[Page excerpt Boundary: Start]

The Third Logistics Revolution

The first revolution in logistics began thousands of years ago, and the second revolution began 150 years ago. The third and latest revolution began in the 1970s, and we believe we’re in the early stages. Let’s a take a quick catchup tour, and then look at what comes next.

Revolution 1: Agricultural Revolution

The first revolution in logistics came with the domestication of animals and plants. This marked the beginning of an agricultural way of life and more permanent civilizations, with humans no longer needing to wander to hunt animals and gather plants for their food supplies. The best logistics system of its day, and one that would endure to the twentieth century, was the one built by the brilliant, irrepressible, and somewhat mad Alexander the Great, who wished to conquer the world. Perhaps the most distinctive aspects of his system were the advance supply depots for his armies, and the basic math behind supplying a large expeditionary army. The distances and dimensions of Alexander’s 4,000-mile march across Asia, before the invention of trains, planes or automobiles, still boggles the mind.

Revolution 2: Industrial Revolution

The Industrial Revolution brought along with it the second revolution in logistics. This is when the world transitioned from hand production methods to machines that could produce identical products en mass. Waterways, roads, and rail were reconfigured to transport bulk materials long distances. This all led to an unprecedented rise in the rate of population growth, and ultimately WWII. As John Keegan, the distinguished military historian, writes in his landmark book, A History of Warfare, “It was America’s industry that overwhelmed its German and Japanese enemies, though only because American shipyards also supplied the transportation to move it.” In 1941, it took the U.S. an average of 150 days to build a Liberty ship. By the end of 1942, this was cut down to an astounding four days and fifteen hours and they were turning out a ship a day, a rate maintained until the end of the war, thus helping to win the crucial “Battle of the Atlantic.” This was the personification of the arsenal of democracy and of American logistical can-do.

Revolution 3: Information Revolution

Computers and Fedex

We mark the late 1970s as the earliest phase of the Information Revolution, and along with it the third revolution in logistics, with the advent of the computer, and the tracking number. Fedex founder Fred Smith is famous for saying, “The information about the package is as important as the package itself.”

[Page excerpt Boundary: End]
[Data for review Boundary: Start]

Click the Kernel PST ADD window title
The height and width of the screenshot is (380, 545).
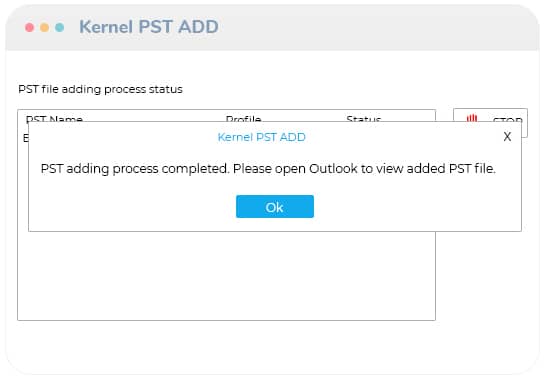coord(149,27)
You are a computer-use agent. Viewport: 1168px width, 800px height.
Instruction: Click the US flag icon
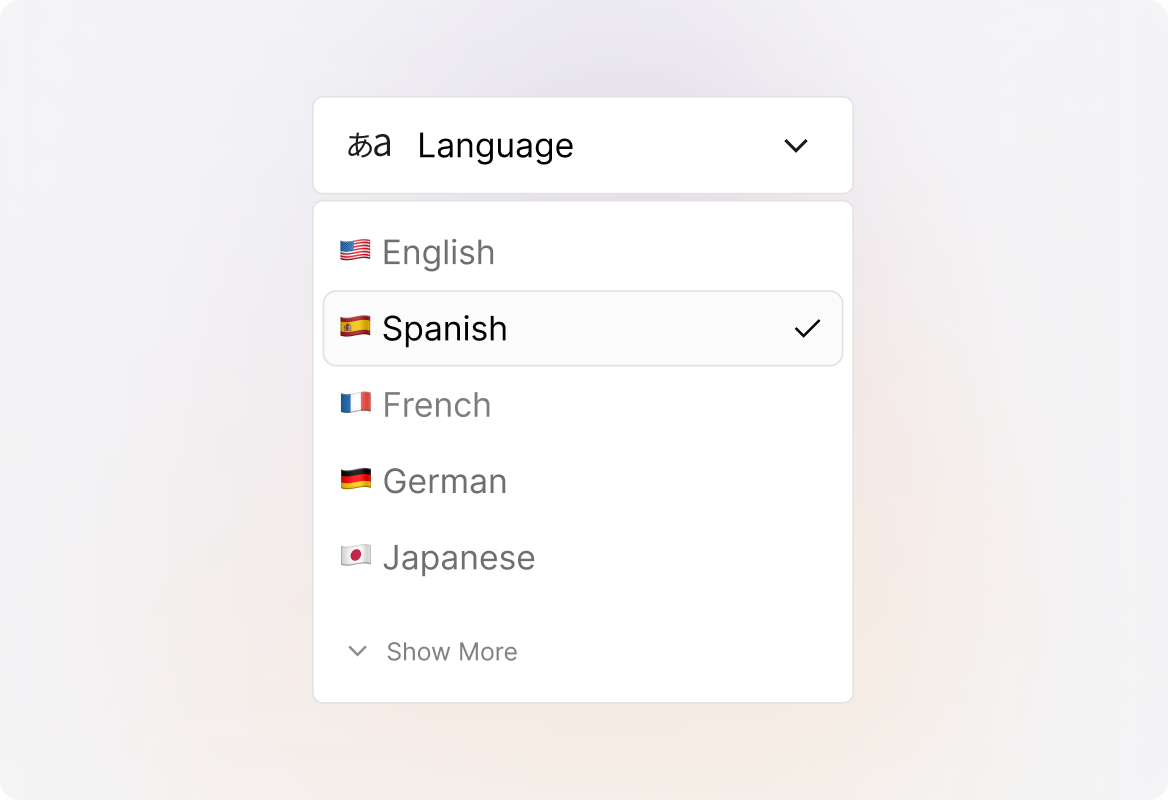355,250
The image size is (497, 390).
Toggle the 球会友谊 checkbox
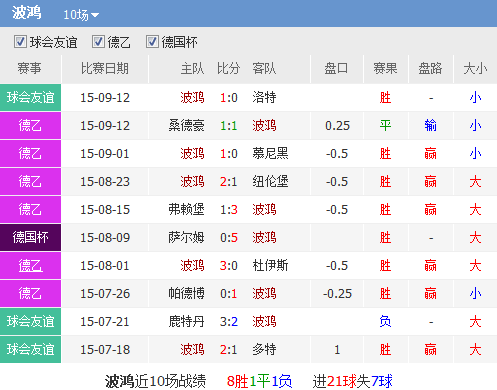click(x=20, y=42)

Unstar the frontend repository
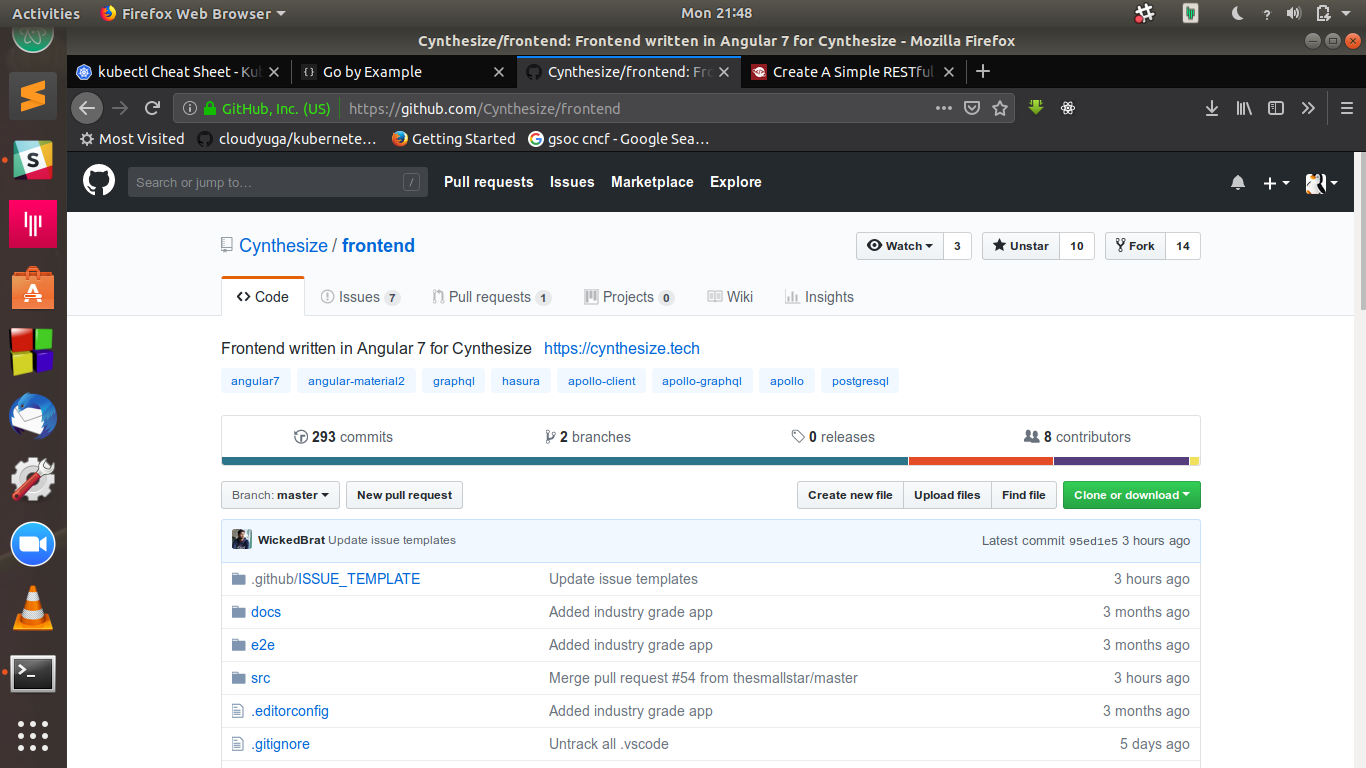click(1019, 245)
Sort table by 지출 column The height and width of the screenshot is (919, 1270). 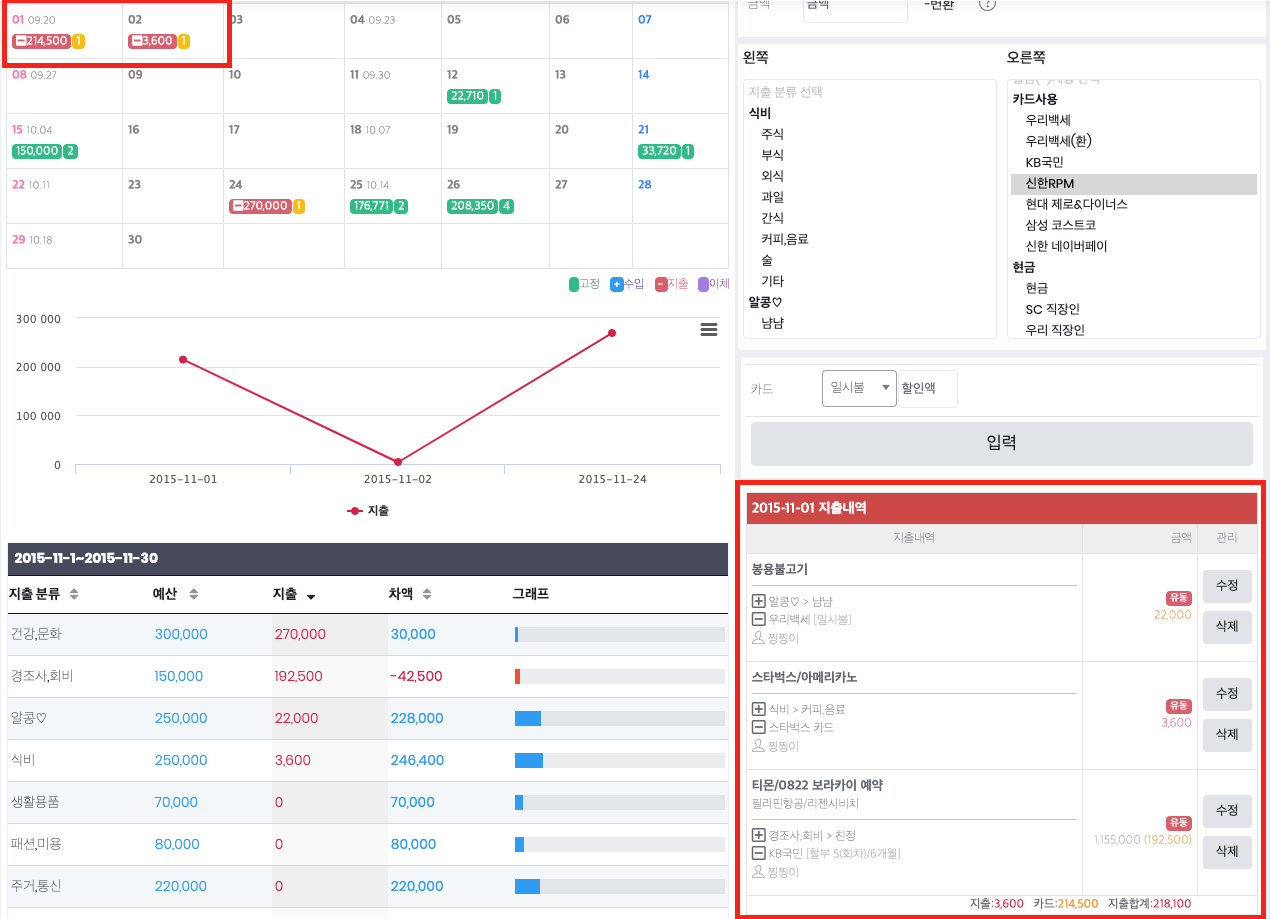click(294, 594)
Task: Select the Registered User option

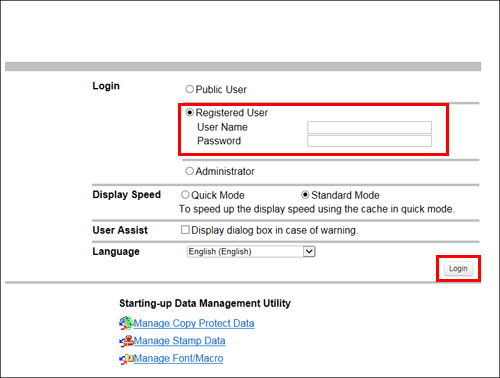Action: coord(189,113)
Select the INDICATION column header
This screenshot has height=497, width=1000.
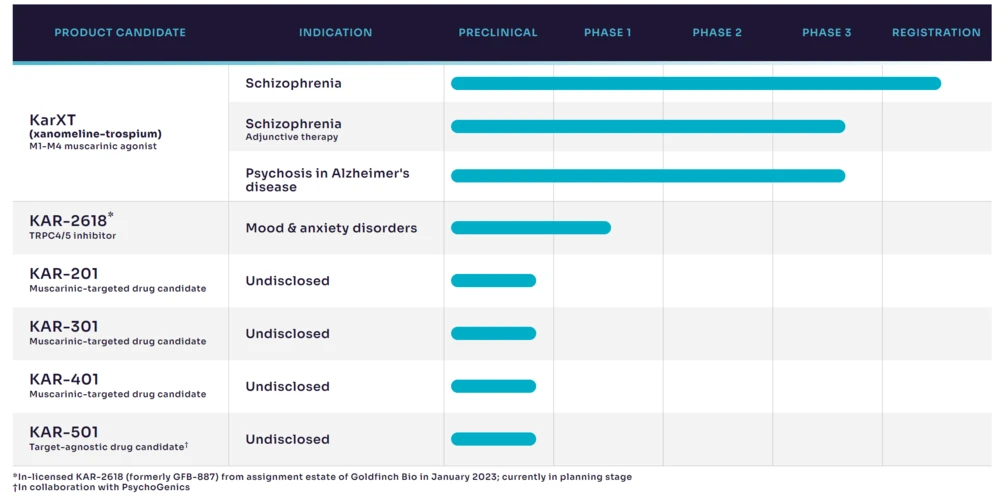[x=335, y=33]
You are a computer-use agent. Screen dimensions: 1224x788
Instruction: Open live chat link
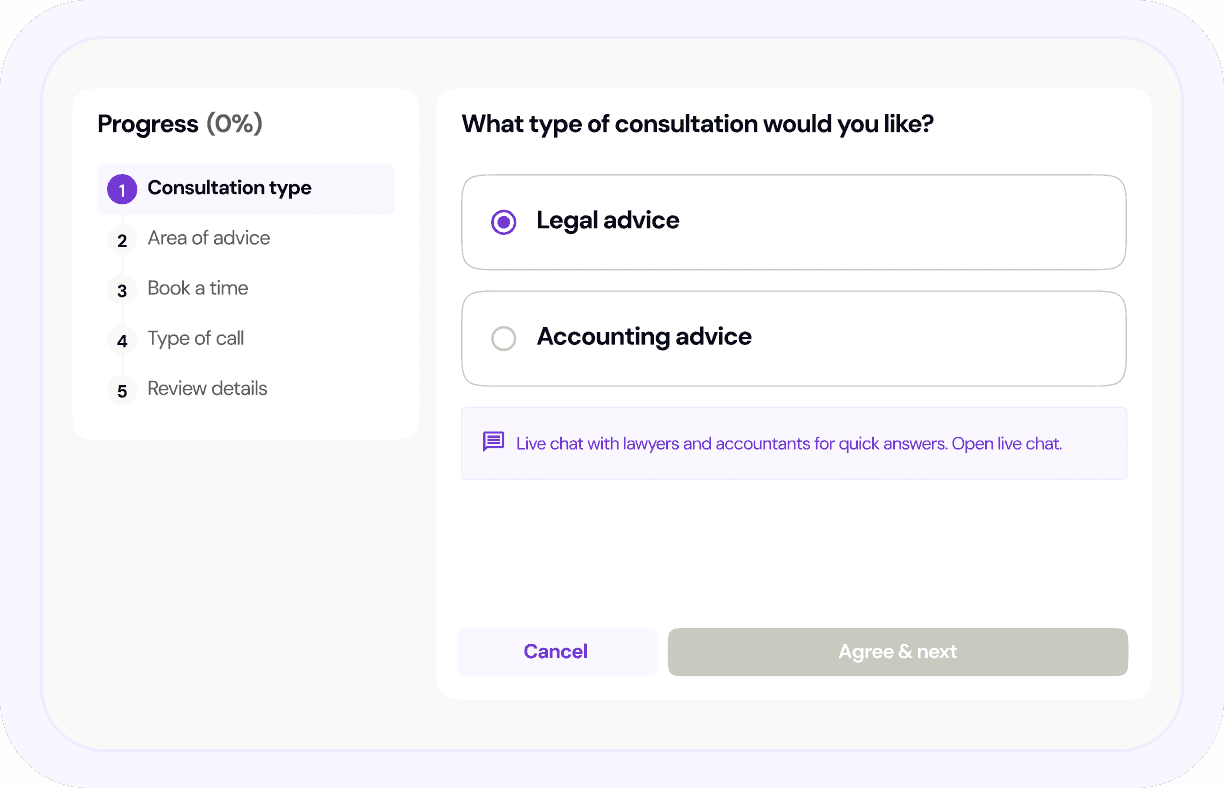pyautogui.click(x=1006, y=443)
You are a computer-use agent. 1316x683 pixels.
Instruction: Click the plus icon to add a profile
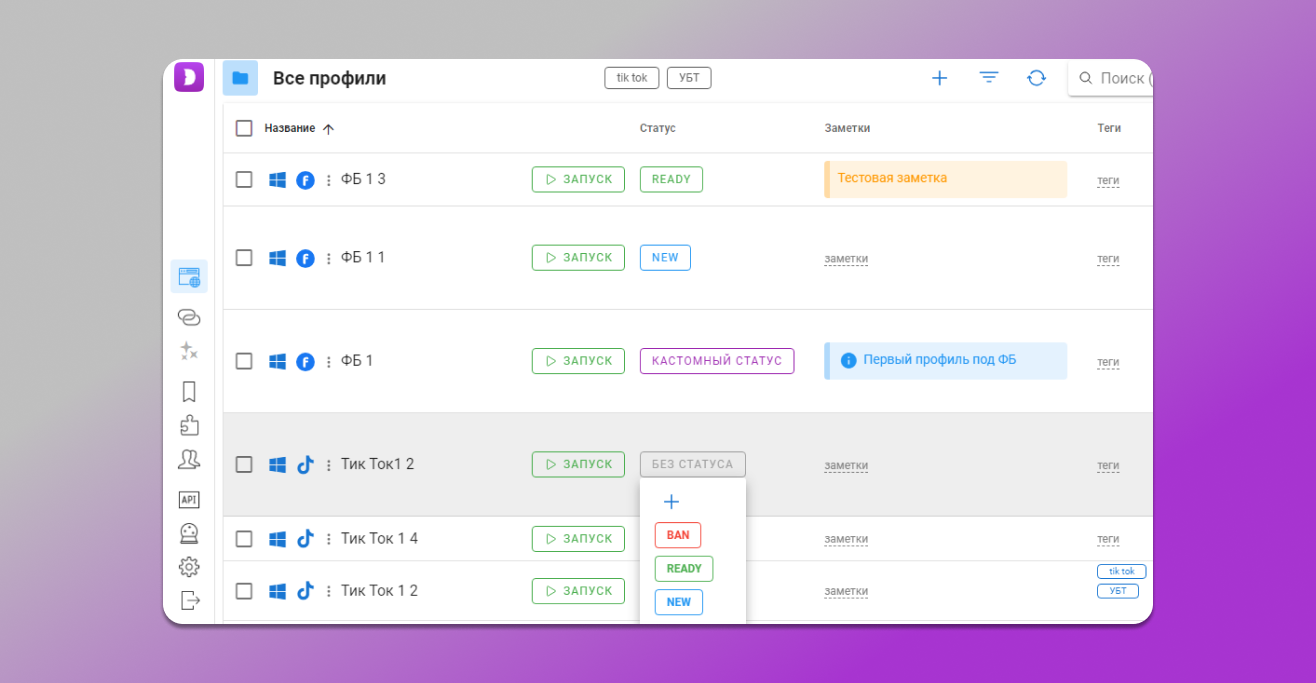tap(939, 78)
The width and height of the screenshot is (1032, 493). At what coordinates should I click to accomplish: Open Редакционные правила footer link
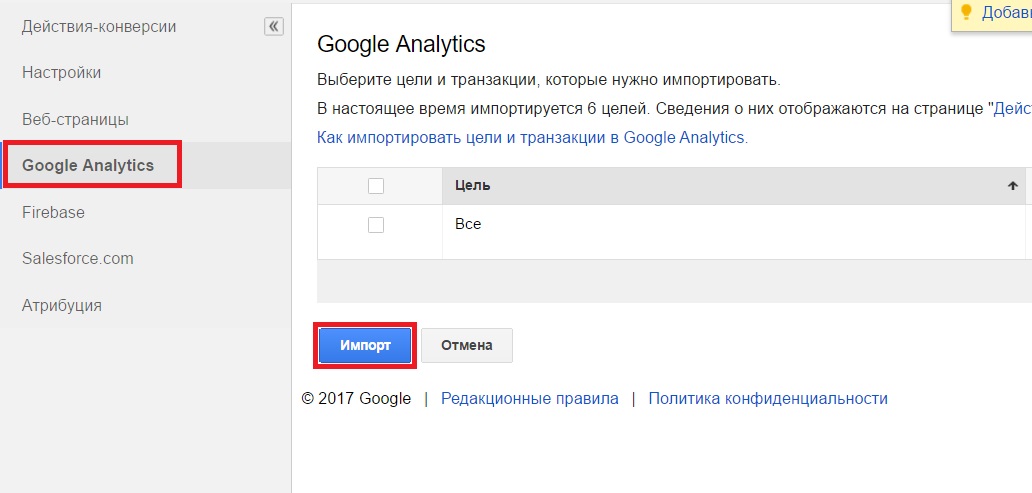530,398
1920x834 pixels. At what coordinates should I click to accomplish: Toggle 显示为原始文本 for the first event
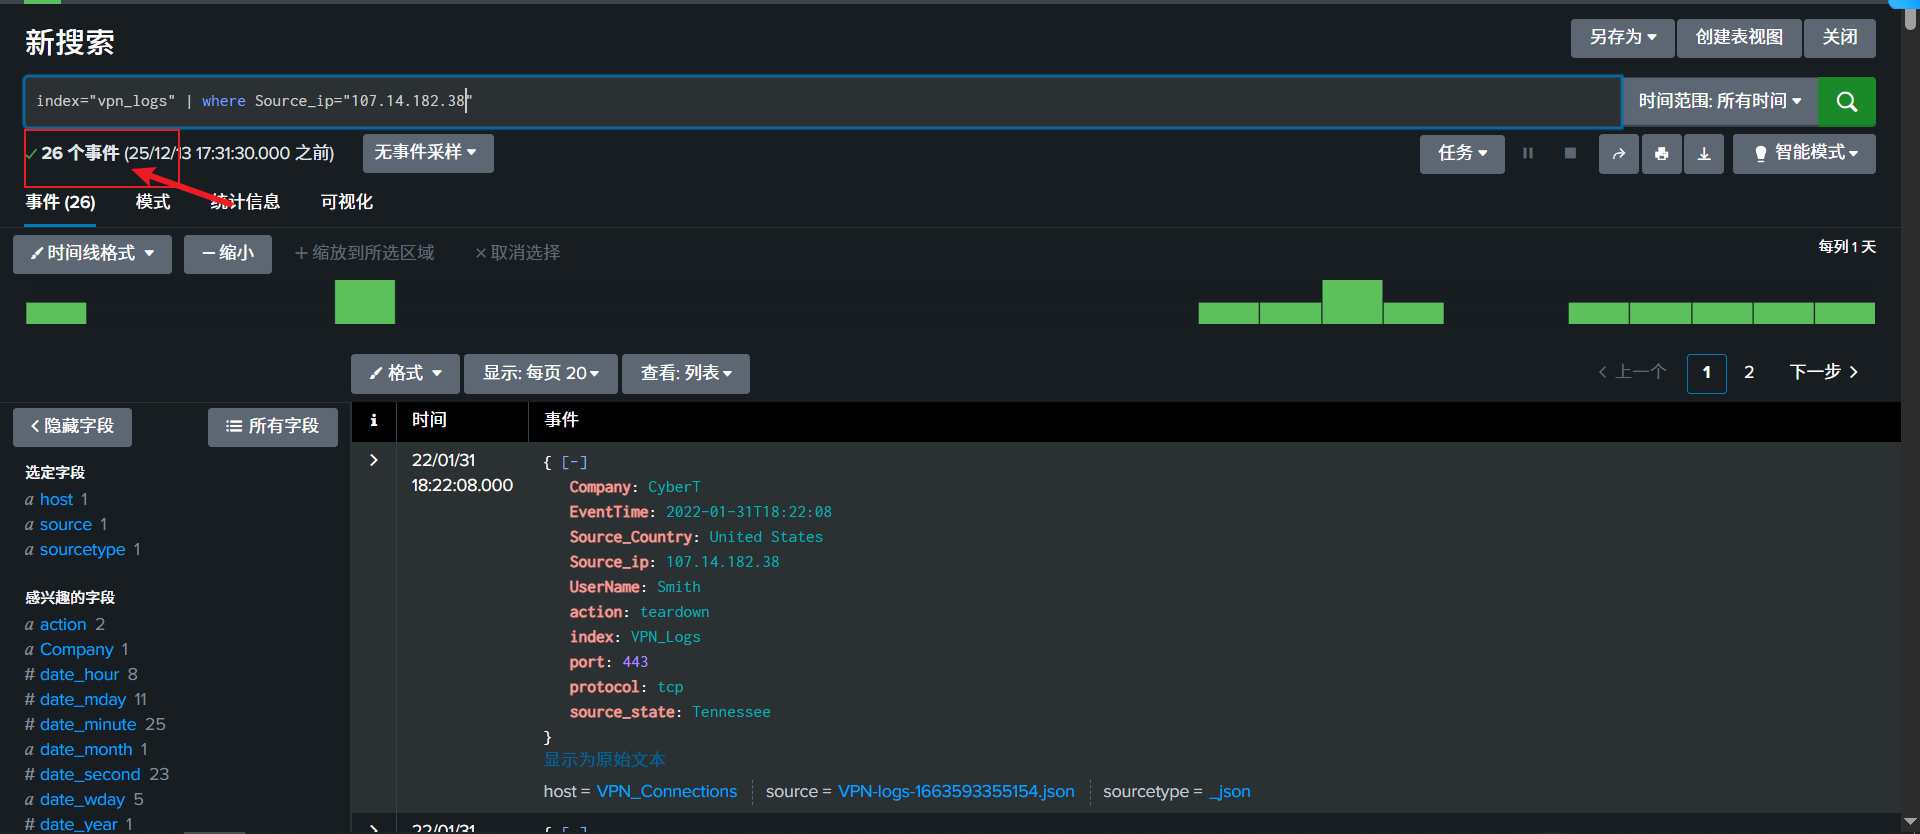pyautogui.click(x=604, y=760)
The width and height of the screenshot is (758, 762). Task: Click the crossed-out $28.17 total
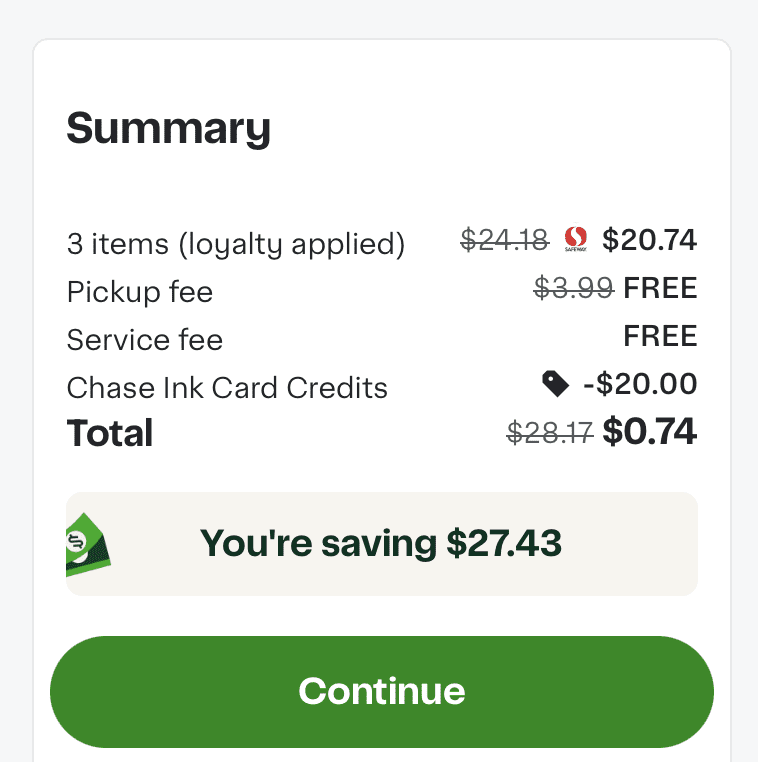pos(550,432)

[Data for review Boundary: End]

> What you need to do
Carry on the essay on the three revolutions in logistics from the point where it stops.

> Output for this task
The Gulf War and the Internet

In the early 1990s, the Gulf War provided a major test for all this new technology. During this operation, the Army moved more than 41,000 cargo containers on 500 ships and 10,000 aircraft to Southwest Asia—numbers that are in many ways unbelievable. This massive “push of logistics” quickly overwhelmed the theater infrastructure, and by the end of the war in 1991, half the sea containers were still sealed with their contents unidentified. Thus began the next phase of the Information Revolution, with Fedex.com and Amazon launching in 1994, and the Department of Defense initiating Vision 2010, a landmark paper envisioning a future of “total visibility of all people and materiel, so as to instill confidence in the troops with definite information about when and where goods would be delivered.” The logistical guesswork and improvisation of the past was unacceptable. Advances in inventory control and automation set the stage for large U.S. businesses to begin selling online.

Mobile phones and Amazon

The iPhone launched in 2007, helping bring online access to the 45% of the world’s population covered by 3G mobile networks, growing subscribers 35% per year, and helping the Internet to become ubiquitous around the world.

Meanwhile in the U.S., Amazon has grown to control more than a third of all online retail spend, and 5% of all retail sales. More people spend money online with Amazon, than with all other retailers—combined. The rocket ship for Amazon’s growth has been its marketplace—the platform where Amazon allows third-party sellers to use its retail and logistics infrastructure to sell and deliver items to Amazon shoppers. It accounts for almost 70% of Amazon’s retail sales. Combine the “Amazon-effect” with global economic challenges, and increasingly polarized geopolitics, and it should come as no surprise that most companies are rethinking their supply chains

We believe this “global awakening” is in its infancy, and that it will take decades for the following theses to play out:

Reinventing supply chains
Advances in robotics, transportation, chemistry and biology will enable industries to reinvent their supply chains.

Building platforms for on-demand services
As more industries are pressured to offer more services on demand, they’ll need help getting C-caliber people to deliver A-caliber results.

Exporting eCommerce logistics
The Internet enables non-US businesses to emulate US eCommerce, but they need logistical support.